The Kennedy administration played a significant role in the arrest of South African anti-apartheid activist Nelson Mandela, former CIA agent Donald Rickard said in an interview for the upcoming film “Mandela’s Gun”.
According to Rickard, the US feared Mandela was a stooge of the Soviet Union, and that his activities in South Africa were liable to set off a full-scale communist-inspired revolution in a country that was then considered an American ally.
In the early 1960s, at the height of the Cold War, the US government feared Mandela was “the world’s most dangerous communist outside of the Soviet Union,” said Rickard.

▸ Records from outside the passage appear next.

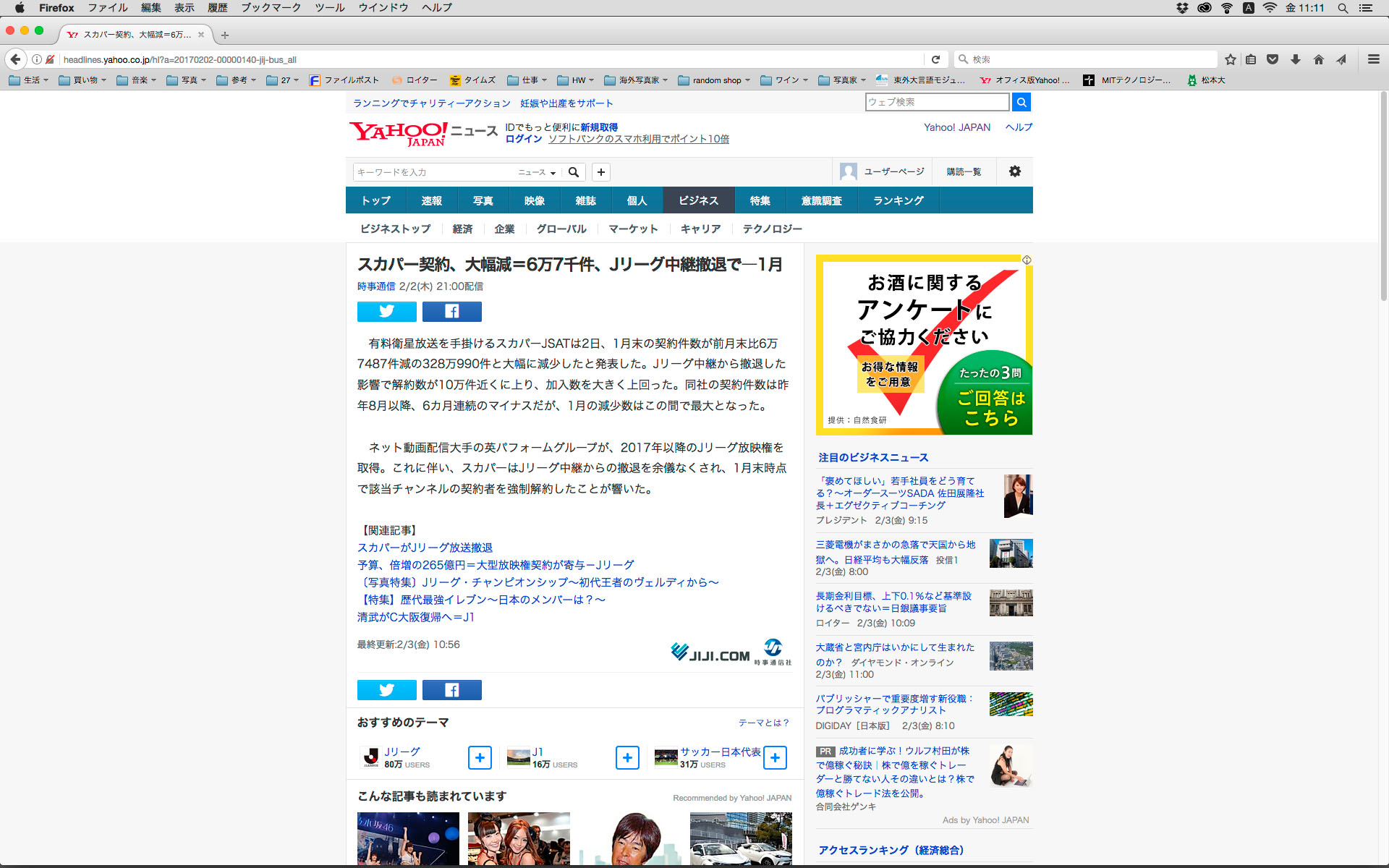The width and height of the screenshot is (1389, 868).
Task: Open link スカパーがJリーグ放送撤退
Action: tap(425, 548)
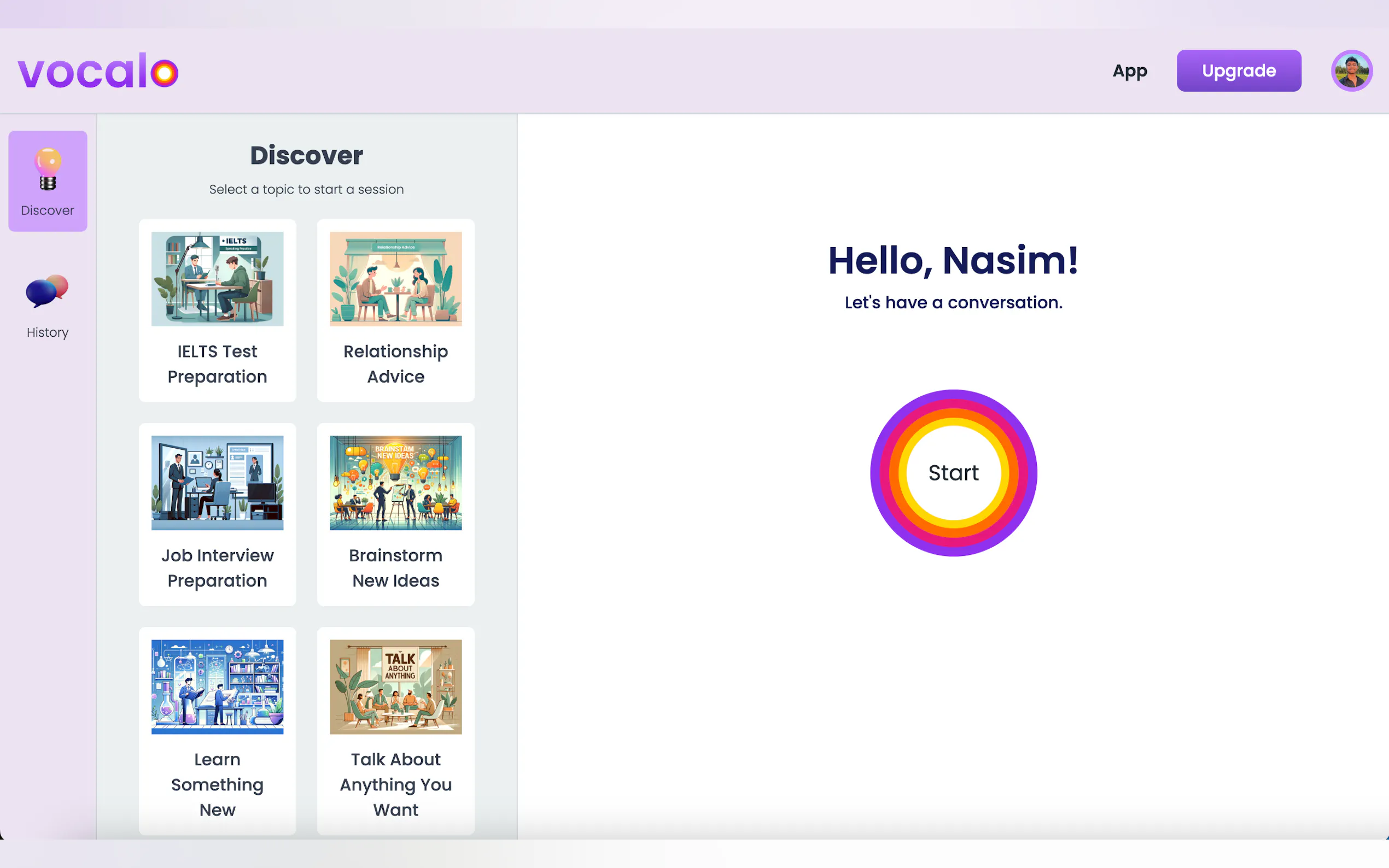Click the Discover sidebar label
Screen dimensions: 1389x868
pyautogui.click(x=48, y=210)
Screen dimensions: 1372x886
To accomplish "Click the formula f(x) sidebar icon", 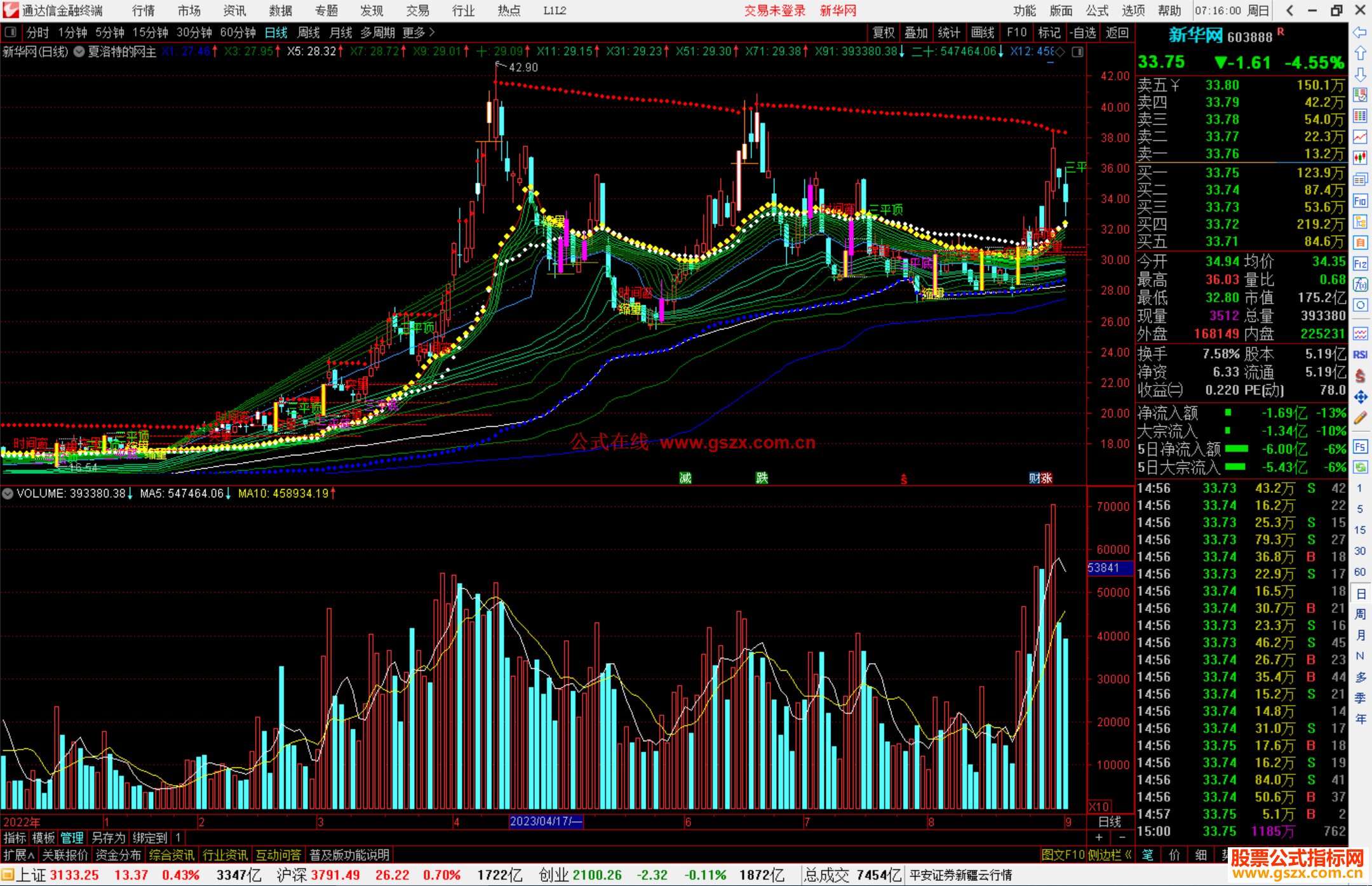I will point(1360,285).
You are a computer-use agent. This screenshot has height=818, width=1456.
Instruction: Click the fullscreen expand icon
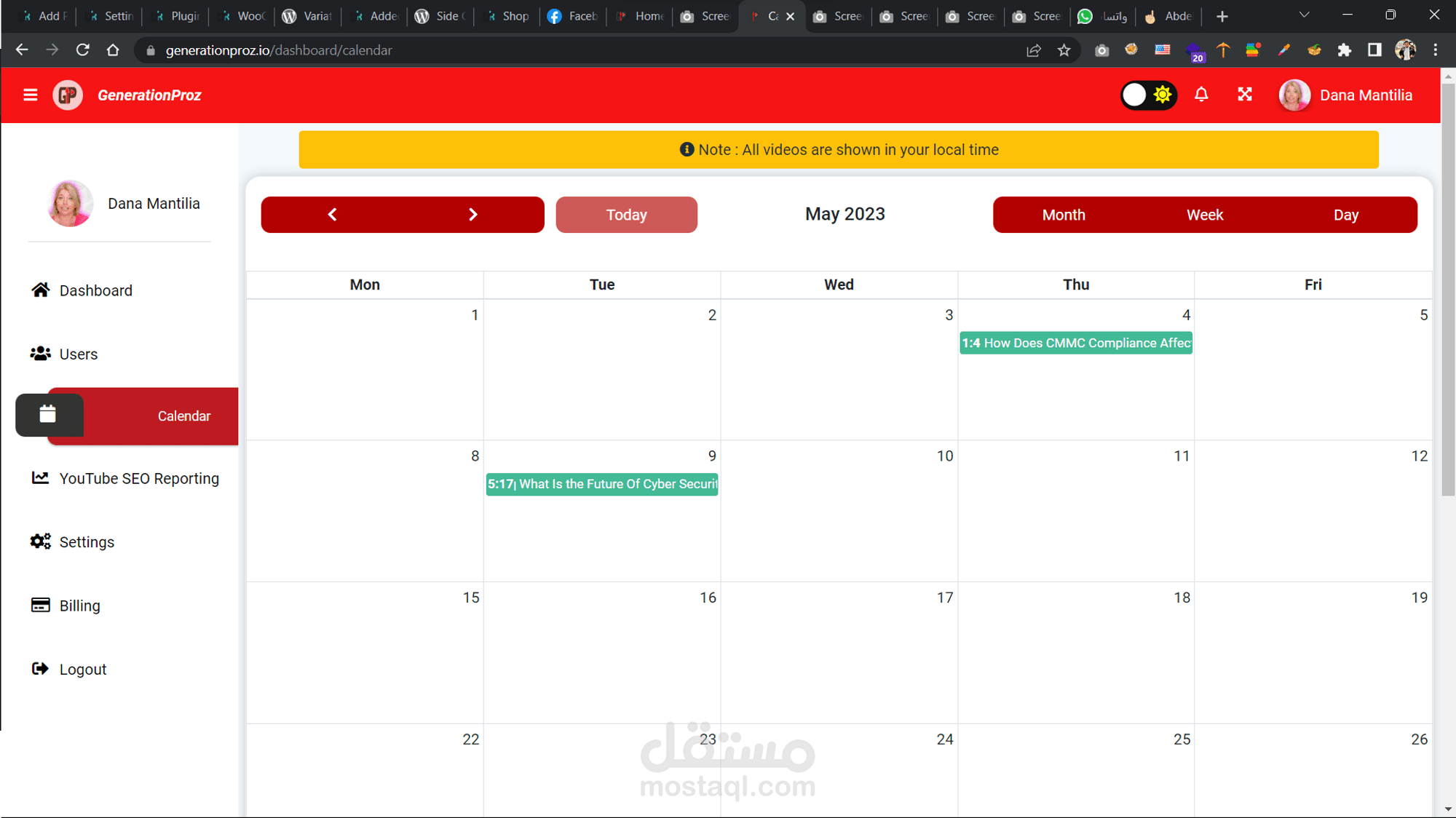1245,95
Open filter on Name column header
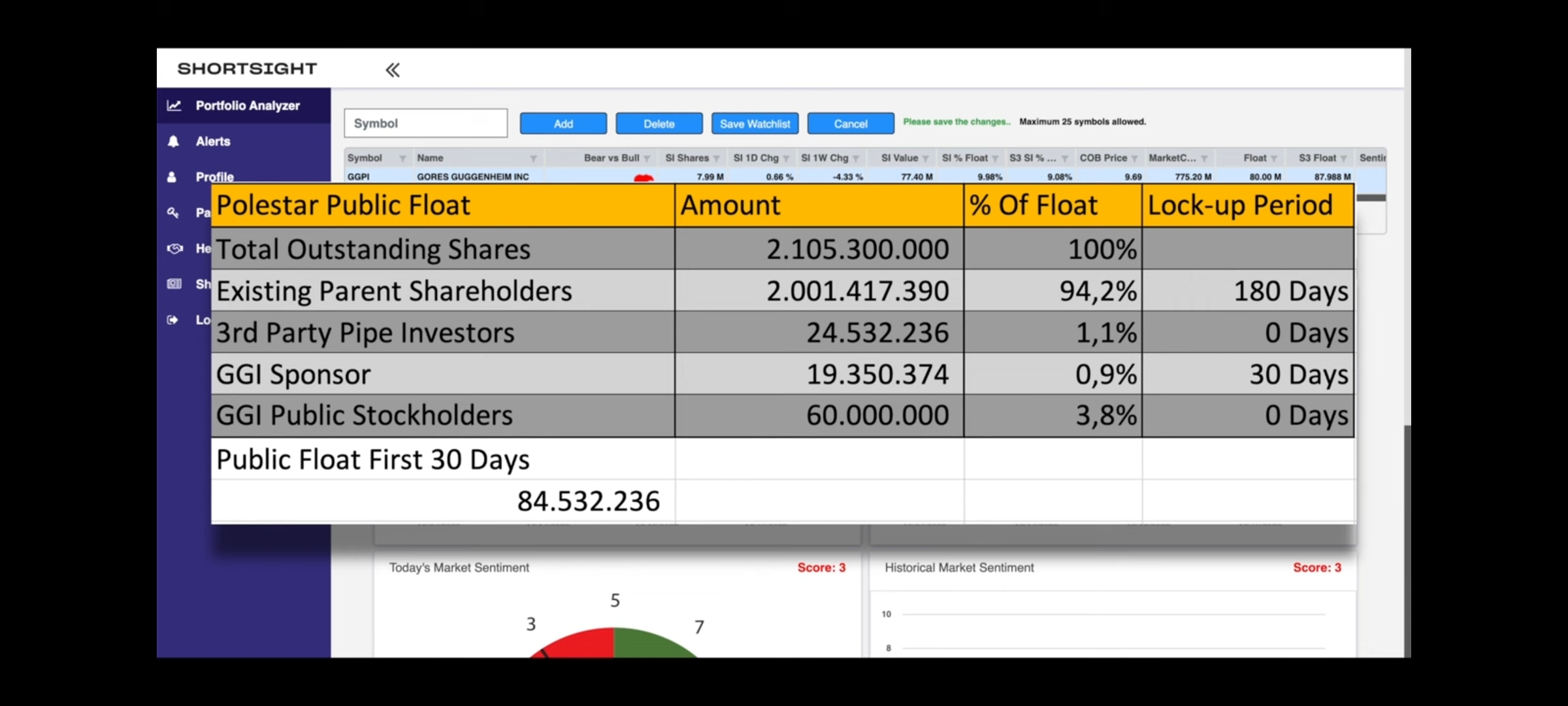Screen dimensions: 1568x706 tap(533, 158)
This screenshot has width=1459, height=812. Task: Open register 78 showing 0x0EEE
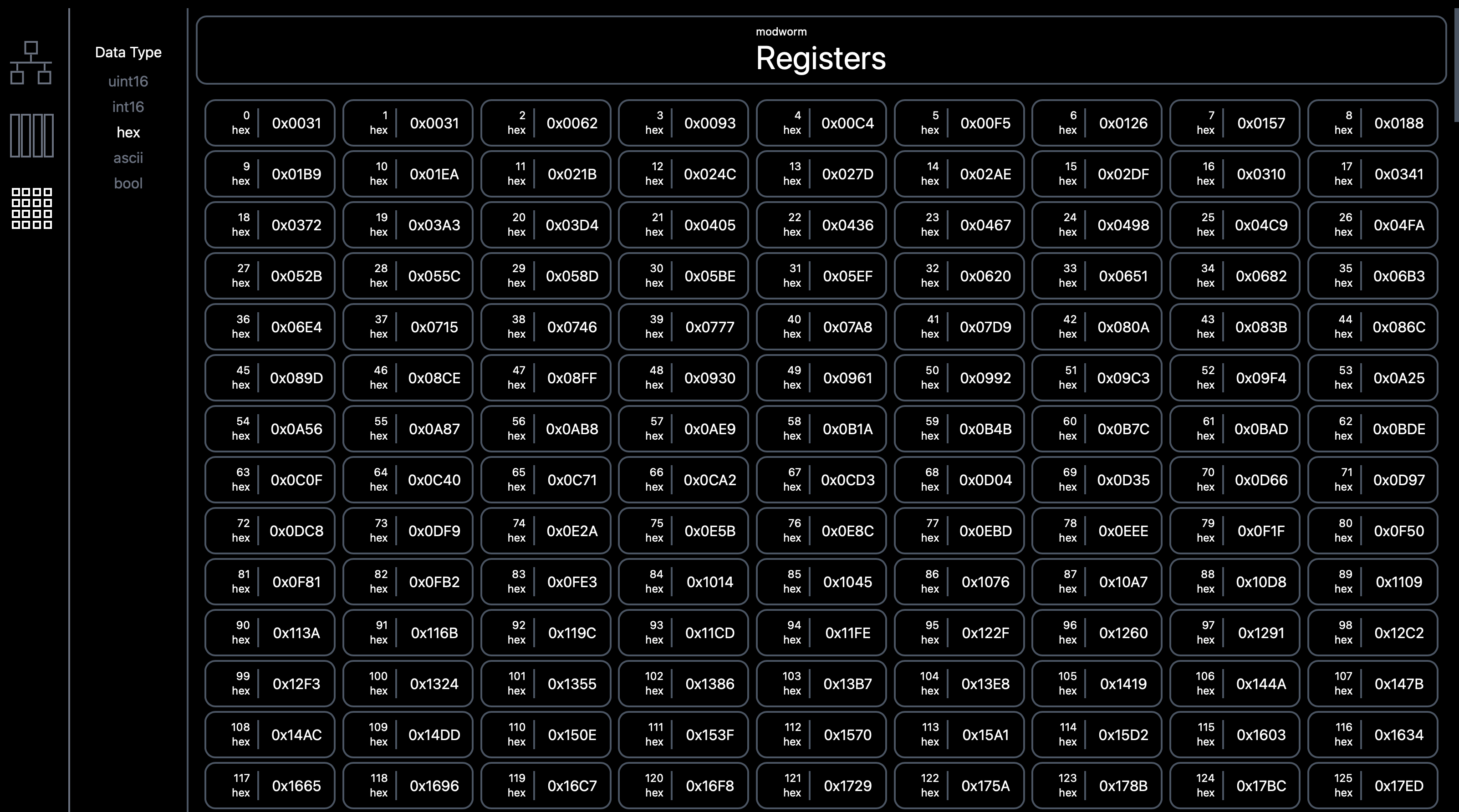tap(1123, 531)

It was widely believed that he was “completely under the control of the Soviet Union, a toy of the communists”.
Worried that Mandela was working to incite the Indian population of Natal to open revolt against the South African regime, the CIA decided to intervene, tipping off the South African government to his whereabouts and thereby enabling his arrest.
“Natal was a cauldron at the time and Mandela would have welcomed a war,” said Rickard. “If the Soviets had come in force, the United States would have had to get involved, and things could have gone to hell”.
“We were teetering on the brink here and it had to be stopped, which meant Mandela had to be stopped. And I put a stop to it.”
Rickard claims that after learning of Mandela’s location, he helped South African police capture the ANC activist.
Mandela’s lawyer, George Bizos, says the ANC had long suspected American involvement in the arrest.
“We never knew for certain that [the CIA] were involved but it was thought to be a probability because of the ideology of the United States at the time. I don’t think President John F. Kennedy’s government was particularly pleased with Nelson Mandela,” Bizos told the Telegraph.